O Governo Federal divulgou o Decreto nº 12.964/2026, que atualiza as regras do Programa Luz para Todos (LPT) e reforça a estratégia de universalização do acesso à energia elétrica no Brasil. Publicada no Diário Oficial da União em 11 de maio, a medida prorroga o programa até dezembro de 2028 em áreas rurais e regiões remotas, com encerramento financeiro previsto para 2029. O novo texto busca alcançar quase um milhão de brasileiros ainda sem acesso adequado à eletricidade, sobretudo na Amazônia Legal, e reconhece a energia como instrumento de inclusão social, desenvolvimento produtivo e redução das desigualdades regionais.
Nos últimos anos, organizações da sociedade civil, movimentos sociais e comunidades amazônicas, como o Instituto de Energia e Meio Ambiente (IEMA) e a Rede Energia & Comunidades (REC), vêm atuando para fortalecer o debate sobre inclusão energética no Brasil e defender o acesso à energia como um direito associado à justiça energética e aos direitos territoriais.
O Instituto ajudou a mapear os impactos da exclusão elétrica em unidades produtivas, enquanto a REC aproximou as demandas dos territórios amazônicos dos tomadores de decisão e deu visibilidade aos desafios de acesso e qualidade da energia nas comunidades.
Para Vinícius Oliveira da Silva, pesquisador do IEMA, a medida representa um avanço importante para a justiça energética no país. “Esse é um momento histórico porque o Luz para Todos passa a reconhecer explicitamente unidades produtivas, cooperativas e projetos da sociobioeconomia, ampliando o papel da energia elétrica como infraestrutura essencial para geração de renda, segurança alimentar e desenvolvimento local”, afirma.
Segundo Silva, o uso produtivo da energia fortalece atividades como refrigeração de alimentos, bombeamento de água, beneficiamento de produtos da sociobioeconomia e funcionamento de estruturas comunitárias, contribuindo para a inclusão econômica das populações do campo e da floresta.
Sobre o novo decreto
O texto reforça o uso de soluções renováveis descentralizadas em regiões isoladas e determina que os novos atendimentos contem com infraestrutura resiliente e adaptada às condições climáticas, territoriais e logísticas da Amazônia Legal.
Entre os principais avanços estão a ampliação dos grupos prioritários e o fortalecimento do uso produtivo da energia.
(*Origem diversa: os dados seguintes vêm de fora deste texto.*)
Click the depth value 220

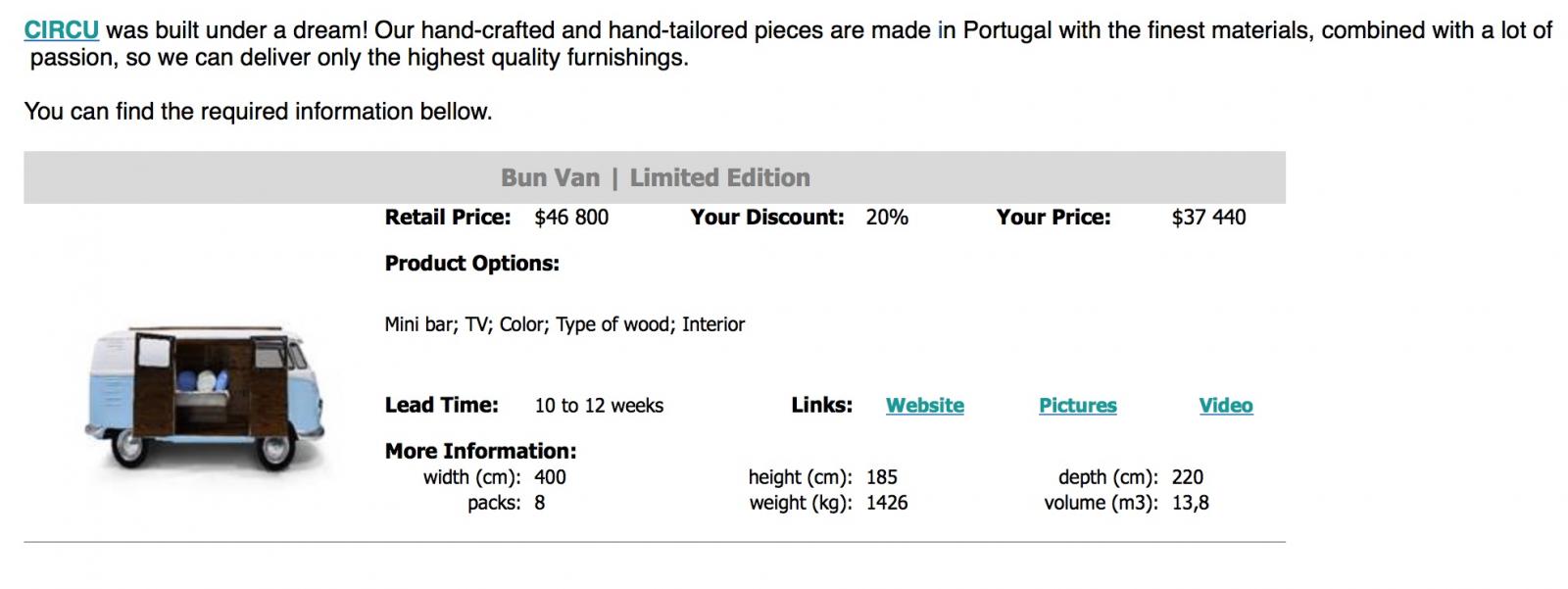pyautogui.click(x=1188, y=477)
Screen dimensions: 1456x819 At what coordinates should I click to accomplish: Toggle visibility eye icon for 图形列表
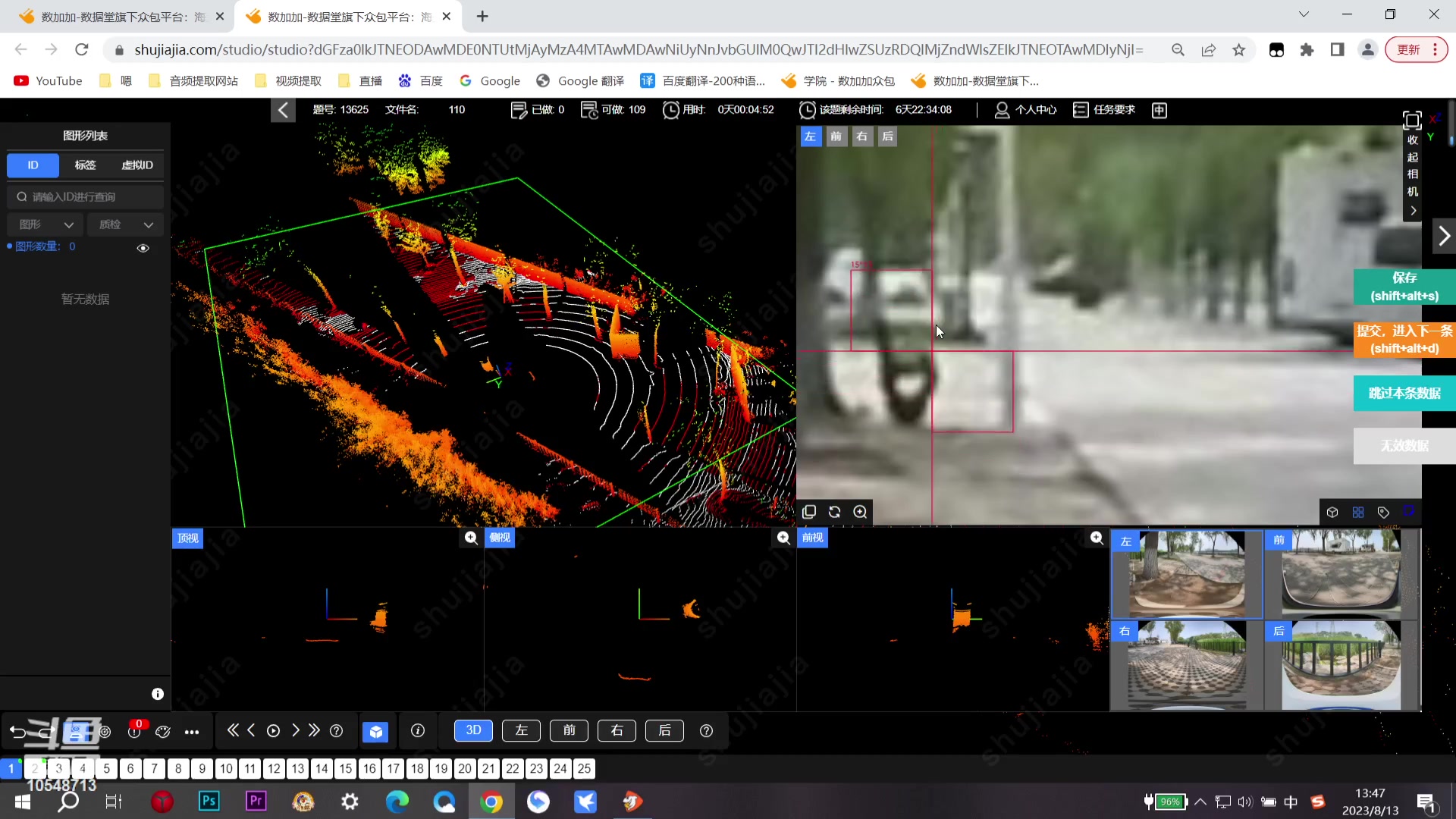[143, 247]
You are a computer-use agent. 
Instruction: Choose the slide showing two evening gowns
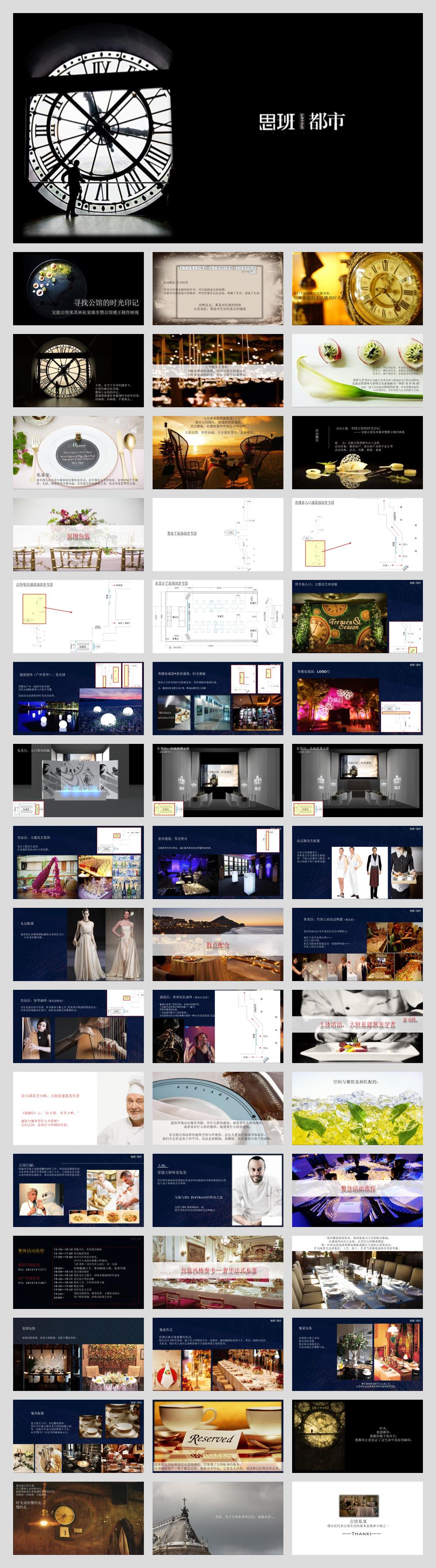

O programa passa a priorizar famílias chefiadas por mulheres inscritas no Cadastro Único (CadÚnico), pessoas com deficiência, idosos dependentes, beneficiários do Benefício de Prestação Continuada (BPC), além de povos indígenas, quilombolas, ribeirinhos, extrativistas, agricultores familiares e demais comunidades tradicionais.
O decreto também amplia o atendimento para estruturas coletivas, como cooperativas, sistemas de abastecimento de água, escolas, unidades de saúde e projetos ligados à sociobioeconomia, ao agroextrativismo e ao beneficiamento de alimentos.
Assim, o reconhecimento das especificidades da região, a inclusão de usos comunitários e produtivos da energia e a ampliação dos grupos prioritários configuram aprimoramentos relevantes nessa agenda.